In other words: our refusal to organize, to understand ourselves as part of the collective of workers on campus, not only hurts our own ability to affect our working conditions, but also undermines those abilities of those have organized and are trying to work together. If we are to transform our campuses, if we are to create better working conditions for everyone on campus, we must all be in it together. We have to ensure that the secure, the empowered, the privileged are fighting on behalf of everyone else, rather than interfering with their ability to fight for themselves.

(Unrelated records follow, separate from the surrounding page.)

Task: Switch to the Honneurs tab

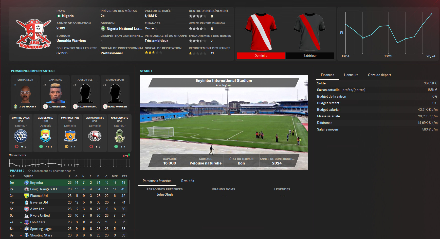Action: [x=351, y=75]
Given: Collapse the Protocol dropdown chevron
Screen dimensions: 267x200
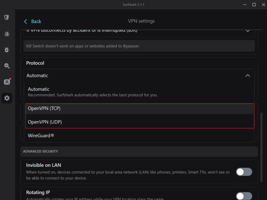Looking at the screenshot, I should [x=248, y=76].
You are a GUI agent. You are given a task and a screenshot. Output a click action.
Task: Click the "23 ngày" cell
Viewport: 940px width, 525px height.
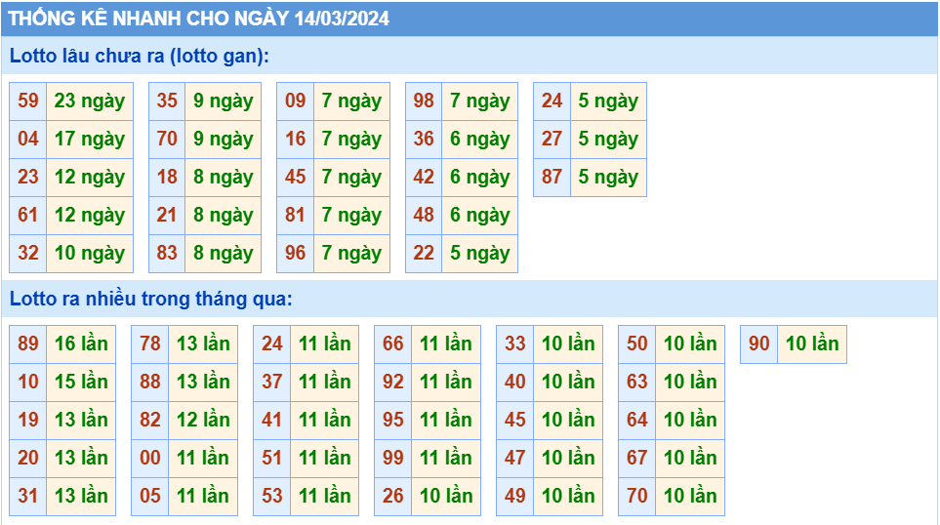click(x=90, y=101)
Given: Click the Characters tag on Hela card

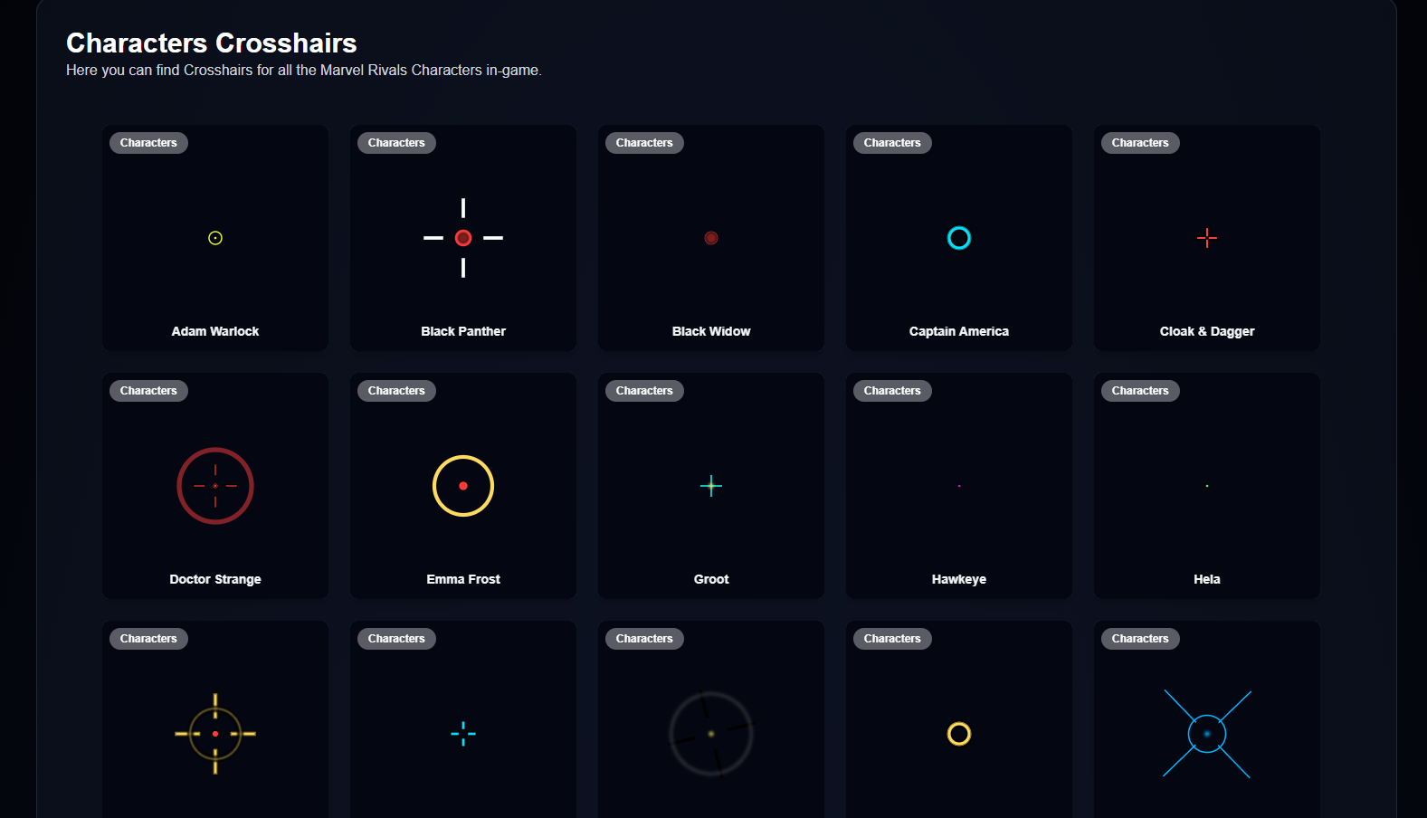Looking at the screenshot, I should [1140, 391].
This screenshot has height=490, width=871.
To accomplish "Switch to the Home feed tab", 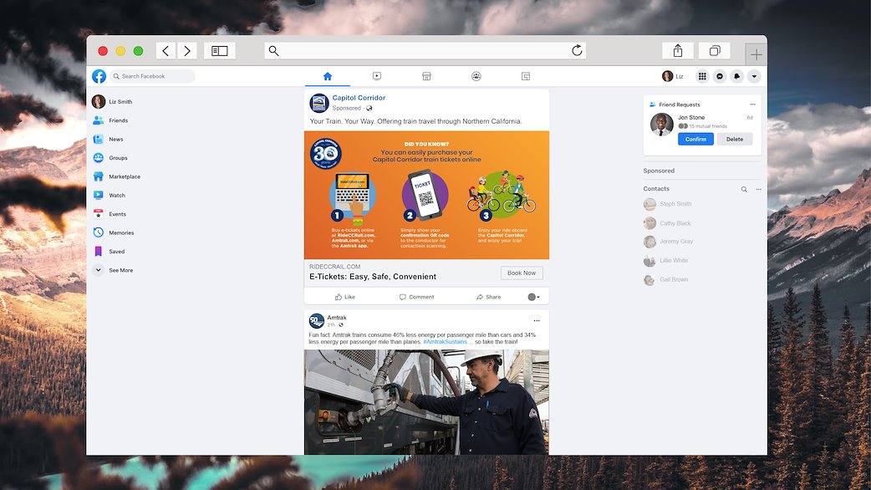I will coord(328,76).
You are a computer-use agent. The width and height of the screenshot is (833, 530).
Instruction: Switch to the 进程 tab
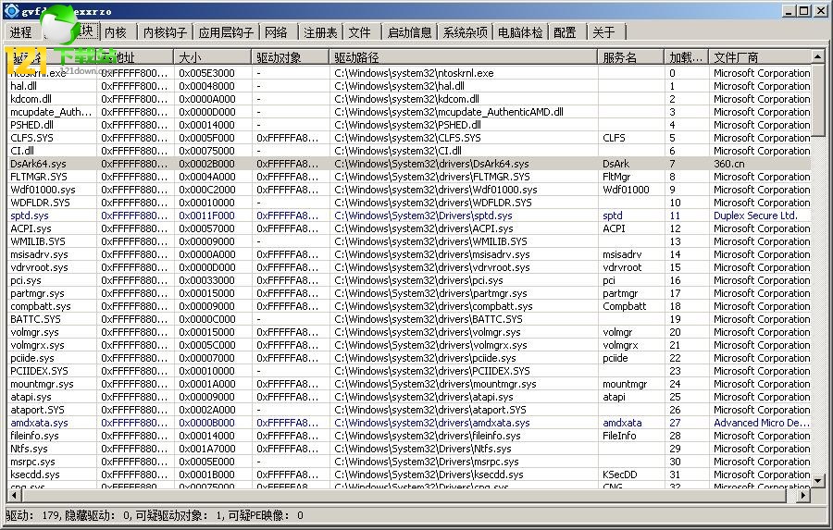[20, 32]
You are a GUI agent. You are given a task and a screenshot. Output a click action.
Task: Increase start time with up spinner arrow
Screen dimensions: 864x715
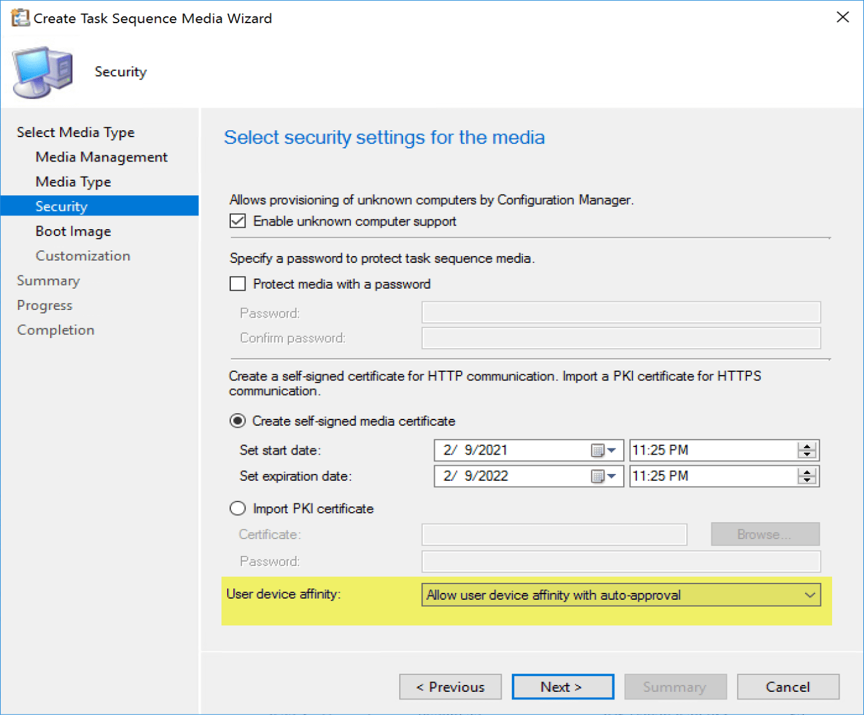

So where I’d like to end this call to solidarity is with a strong “one faculty, one union” argument. We are all workers in the same enterprise, if with different responsibilities, and ensuring that we are all mutually supporting requires us to refuse being divided into categories and appointment types. Shifting to this kind of collectivist thinking is no easy matter, however, and especially not for those of us who have long been trained to believe that we operate within a functioning meritocracy (and that that’s a good thing), that our achievements are individual and that our rewards should be individual too, and that we’re best off when we can negotiate special deals — a course release here, an augmented budget there — by and for ourselves. But building habits of collectivity will not only help us create a more equitable, caring community within our institutions, but will press us to focus the institution’s efforts on its broader social responsibilities.
Developing a strong sense of solidarity is no simple matter, especially not in institutions and cultures that thrive on competitive individualism. But leading the way toward a more just and equitable world requires that we start thinking about one another’s needs and perspectives with the same urgency that we consider our own. As the authors of Secrets of a Successful Organizer note, “Solutions are collective, not individual.” Working toward those collective solutions, especially under challenging circumstances, requires a solid foundation in the ability to think generously.